PragaPendant l’année 1938, à une date que nous ignorons, l’Ahnenerbe faisait parvenir au Reichsführer Heinrich Himmler un rapport secret sur les activités du Baron Evola qui se terminait par l’injonction suivante: “Empêcher toutes pressions qu’il pourrait exercer dans l’avenir sur le dirigeants et les fonctionnaires du parti comme de l’Etat; faire surveiller ses activités de propagande dans les pays voisins” (cf. le document édité par B. Zoratto dans L’Italia Settimanale du 9 février 1994 et intitulé “Fermate Evola. Firmato SS”). Par ailleurs, on peut donner raison à Piero Di Vona qui, dans son livre Evola, Guénon, De Giorgio (Ed. Borzano, 1993), démontrer que les rapports entre Evola et le IIIième Reich ont été fort “compliqués et obscurs”; toutefois, du fait qu’Evola ait été soupçonné de pouvoir “exercer des pressions” sur des “appareils peu perméables comme ceux du Parti ou de l’Etat dans l’Allemagne nationale-socialiste”, le Prof. Giorgio Galli en déduit, très légitimement, dans sa préface au travail de Marco Fraquelli, Il filosofo proibito (Milan, 1994), qu’Evola “avait en réalité des projets politiques, de type élitiste, non dépourvus de potentialités opératives”.

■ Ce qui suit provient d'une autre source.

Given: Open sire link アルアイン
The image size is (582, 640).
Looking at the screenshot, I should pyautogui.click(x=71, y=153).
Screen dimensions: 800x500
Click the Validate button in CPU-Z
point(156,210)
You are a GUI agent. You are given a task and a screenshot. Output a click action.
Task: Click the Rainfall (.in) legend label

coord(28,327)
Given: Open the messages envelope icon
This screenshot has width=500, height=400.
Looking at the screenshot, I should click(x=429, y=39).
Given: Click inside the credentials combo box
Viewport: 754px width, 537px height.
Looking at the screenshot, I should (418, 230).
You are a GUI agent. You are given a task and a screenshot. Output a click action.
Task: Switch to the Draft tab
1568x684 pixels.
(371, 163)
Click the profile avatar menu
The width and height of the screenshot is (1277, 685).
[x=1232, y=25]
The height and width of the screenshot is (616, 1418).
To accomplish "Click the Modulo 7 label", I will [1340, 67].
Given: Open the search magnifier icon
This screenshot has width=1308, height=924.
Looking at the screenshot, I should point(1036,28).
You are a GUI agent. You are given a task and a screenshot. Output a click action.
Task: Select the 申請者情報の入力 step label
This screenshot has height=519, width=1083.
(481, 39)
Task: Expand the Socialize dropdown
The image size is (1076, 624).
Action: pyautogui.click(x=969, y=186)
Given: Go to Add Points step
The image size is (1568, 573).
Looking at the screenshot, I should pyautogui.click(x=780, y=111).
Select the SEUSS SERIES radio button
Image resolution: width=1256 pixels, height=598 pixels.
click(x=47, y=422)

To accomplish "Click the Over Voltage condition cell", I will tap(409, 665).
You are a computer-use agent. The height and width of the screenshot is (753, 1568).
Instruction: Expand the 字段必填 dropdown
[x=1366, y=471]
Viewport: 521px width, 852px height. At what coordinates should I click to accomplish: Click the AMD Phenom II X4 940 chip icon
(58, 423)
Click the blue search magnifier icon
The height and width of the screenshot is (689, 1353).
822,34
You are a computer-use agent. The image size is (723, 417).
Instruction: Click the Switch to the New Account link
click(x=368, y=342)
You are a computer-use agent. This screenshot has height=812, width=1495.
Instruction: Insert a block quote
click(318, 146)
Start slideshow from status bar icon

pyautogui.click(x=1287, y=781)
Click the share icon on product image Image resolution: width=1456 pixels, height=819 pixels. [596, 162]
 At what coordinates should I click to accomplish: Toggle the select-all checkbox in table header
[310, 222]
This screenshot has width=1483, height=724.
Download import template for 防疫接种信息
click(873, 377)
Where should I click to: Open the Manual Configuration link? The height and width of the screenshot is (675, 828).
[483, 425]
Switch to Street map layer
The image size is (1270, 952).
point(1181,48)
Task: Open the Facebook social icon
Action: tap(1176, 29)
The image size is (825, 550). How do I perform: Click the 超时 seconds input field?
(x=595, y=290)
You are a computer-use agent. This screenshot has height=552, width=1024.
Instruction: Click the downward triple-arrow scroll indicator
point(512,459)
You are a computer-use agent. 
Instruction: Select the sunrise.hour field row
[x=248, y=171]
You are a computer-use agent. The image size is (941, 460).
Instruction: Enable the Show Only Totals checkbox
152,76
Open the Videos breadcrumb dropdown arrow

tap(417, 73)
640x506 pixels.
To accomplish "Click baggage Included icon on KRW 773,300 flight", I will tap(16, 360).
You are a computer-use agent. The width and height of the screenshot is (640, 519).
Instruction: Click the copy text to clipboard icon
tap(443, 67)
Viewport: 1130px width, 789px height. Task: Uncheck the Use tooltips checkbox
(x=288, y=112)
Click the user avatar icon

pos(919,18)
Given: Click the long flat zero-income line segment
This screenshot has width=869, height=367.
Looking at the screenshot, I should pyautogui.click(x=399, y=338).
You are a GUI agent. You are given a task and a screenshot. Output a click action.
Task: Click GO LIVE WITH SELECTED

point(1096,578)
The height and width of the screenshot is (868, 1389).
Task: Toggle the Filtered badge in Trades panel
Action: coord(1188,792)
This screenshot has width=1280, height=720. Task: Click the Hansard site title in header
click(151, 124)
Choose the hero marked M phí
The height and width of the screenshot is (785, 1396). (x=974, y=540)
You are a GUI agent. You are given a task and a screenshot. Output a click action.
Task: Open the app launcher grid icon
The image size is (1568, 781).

Nous serons en mesure de prouver quelles étaient ces potentialités opératives en évoquant dans cet article un épisode des rapports entre Evola et le IIIème Reich. Mais quels étaient les “pays voisins” (de l’Allemagne) dans lesquels, selon l’Ahnenerbe, le Baron Evola développait ses activités? C’était, bien sûr et avant toute chose, l’Autriche, qui, de “pays voisin” allait devenir territoire du Reich le 13 mars 1938, la même année où Himmler reçoit sur son bureau le rapport consacré à Evola. Dans son autobiographie, Le chemin du cinabre, Evola écrit: “Il y avait encore à Vienne un sol fécond, où je passai l’hiver et où j’entrai en relation avec des représentants de la Droite et de l’ancienne aristocratie, notamment avec le groupe dont le philosophe Othmar Spann était le chef, un groupe qui agissait dans la même ligne. Là, j’ai collaboré étroitement avec le Prince Rohan, qui disposait d’un important réseau de relations”.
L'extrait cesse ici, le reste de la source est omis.